Croissance des ETF : quelle influence sur les marchés ?
Les ETF ont une influence grandissante sur les cours des valeurs boursières, les grandes capitalisations notamment. Ils poussent à la hausse les prix de celles-ci et renforcent leur volatilité.
La croissance des ETF de toutes natures, passifs ou actifs, et sur tous types d’actifs ne cesse de se poursuivre. Elle a démarré aux Etats-Unis il y a une vingtaine d’années et a atteint une ampleur telle que la question de son influence potentielle sur les marchés financiers, en termes d’instruments mais aussi de valorisation, est à l’ordre du jour. Alors qu’au début des années 1990 elle ne représentait qu’à peine 0,5 % du marché boursier, la gestion indicielle seule représenterait (selon ICI) aujourd’hui plus de 16 % du marché boursier américain et son influence au travers des fonds benchmarkés serait pratiquement d’un tiers de la demande de titres cotés. C’était le thème du récent séminaire d’Inquire Europe à Utrecht qui a permis de faire le point, grâce à plusieurs analyses de chercheurs, principalement américains, sur les impacts des différentes catégories d’ETF sur leurs marchés respectifs, actions ou taux.

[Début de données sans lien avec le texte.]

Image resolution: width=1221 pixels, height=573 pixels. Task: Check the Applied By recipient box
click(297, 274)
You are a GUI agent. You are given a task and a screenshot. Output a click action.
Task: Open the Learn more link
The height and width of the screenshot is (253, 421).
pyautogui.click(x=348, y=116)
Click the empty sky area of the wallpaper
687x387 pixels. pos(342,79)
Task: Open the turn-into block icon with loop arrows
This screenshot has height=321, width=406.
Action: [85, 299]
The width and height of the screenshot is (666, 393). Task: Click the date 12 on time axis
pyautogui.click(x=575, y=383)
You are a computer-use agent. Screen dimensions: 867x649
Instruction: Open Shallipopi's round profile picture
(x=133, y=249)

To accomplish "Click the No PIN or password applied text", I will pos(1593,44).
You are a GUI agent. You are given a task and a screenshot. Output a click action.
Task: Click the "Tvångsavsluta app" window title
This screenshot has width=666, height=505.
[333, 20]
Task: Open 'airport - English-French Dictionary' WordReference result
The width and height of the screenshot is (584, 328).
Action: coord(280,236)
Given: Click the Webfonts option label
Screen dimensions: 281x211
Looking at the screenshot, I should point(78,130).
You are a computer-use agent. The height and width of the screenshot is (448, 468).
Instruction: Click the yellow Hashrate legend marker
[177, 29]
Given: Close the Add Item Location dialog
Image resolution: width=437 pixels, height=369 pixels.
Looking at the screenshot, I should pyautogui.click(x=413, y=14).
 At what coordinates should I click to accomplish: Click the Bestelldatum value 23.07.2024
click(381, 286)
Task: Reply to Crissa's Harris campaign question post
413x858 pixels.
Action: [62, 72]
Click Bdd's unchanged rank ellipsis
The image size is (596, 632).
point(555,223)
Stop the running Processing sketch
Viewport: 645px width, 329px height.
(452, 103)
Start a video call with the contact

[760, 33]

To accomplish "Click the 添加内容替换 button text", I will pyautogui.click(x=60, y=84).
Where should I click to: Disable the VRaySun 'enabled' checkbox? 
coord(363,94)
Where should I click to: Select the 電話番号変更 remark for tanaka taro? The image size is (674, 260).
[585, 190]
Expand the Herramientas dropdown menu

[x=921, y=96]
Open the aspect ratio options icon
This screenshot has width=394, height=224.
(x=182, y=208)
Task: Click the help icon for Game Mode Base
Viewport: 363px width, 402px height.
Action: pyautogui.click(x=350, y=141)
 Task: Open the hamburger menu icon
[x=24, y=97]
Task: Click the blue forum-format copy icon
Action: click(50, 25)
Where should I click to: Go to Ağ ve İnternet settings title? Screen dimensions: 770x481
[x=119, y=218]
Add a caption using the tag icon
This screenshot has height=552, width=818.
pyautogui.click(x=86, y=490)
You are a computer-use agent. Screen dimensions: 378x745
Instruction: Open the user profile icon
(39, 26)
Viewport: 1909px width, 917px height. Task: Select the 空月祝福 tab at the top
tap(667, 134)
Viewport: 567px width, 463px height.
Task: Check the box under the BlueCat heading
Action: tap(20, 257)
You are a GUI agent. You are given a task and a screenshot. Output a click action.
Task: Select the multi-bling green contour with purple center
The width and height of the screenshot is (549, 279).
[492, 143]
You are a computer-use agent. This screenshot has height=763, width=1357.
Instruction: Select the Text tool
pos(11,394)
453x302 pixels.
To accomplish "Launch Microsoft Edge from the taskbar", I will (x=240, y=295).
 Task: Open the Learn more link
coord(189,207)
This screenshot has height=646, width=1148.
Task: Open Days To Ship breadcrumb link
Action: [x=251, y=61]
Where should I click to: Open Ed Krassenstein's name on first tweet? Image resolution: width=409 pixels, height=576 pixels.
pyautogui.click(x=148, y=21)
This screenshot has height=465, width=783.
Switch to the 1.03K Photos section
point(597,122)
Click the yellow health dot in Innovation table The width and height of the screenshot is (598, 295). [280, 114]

Lors de ce séminaire ont été évoqués plusieurs des impacts classiques des stratégies passives, concentrant la demande sur les titres dans les indices et diminuant en contrepartie celle de ceux qui n’y figurent pas. Dans le cas des fonds obligataires regroupés en tranches de maturité, la croissance des ETF pousse les prix aux abords des maturités supérieures juste avant que les titres ne soient inclus dans les portefeuilles qui répliquent l’indice. Ces effets sont loin d’être négligeables et pourraient faire monter durablement les cours des obligations. Par exemple, l’analyse montre que les prix devenant plus élevés, les taux offerts deviennent plus attractifs et en conséquence les émetteurs tendent à préférer les obligations aux prêts bancaires, du moins pour ces maturités. Comme les titres des indices les plus répliqués sont achetés de conserve, leurs risques spécifiques tendent à diminuer relativement aux risques liés à l’indice.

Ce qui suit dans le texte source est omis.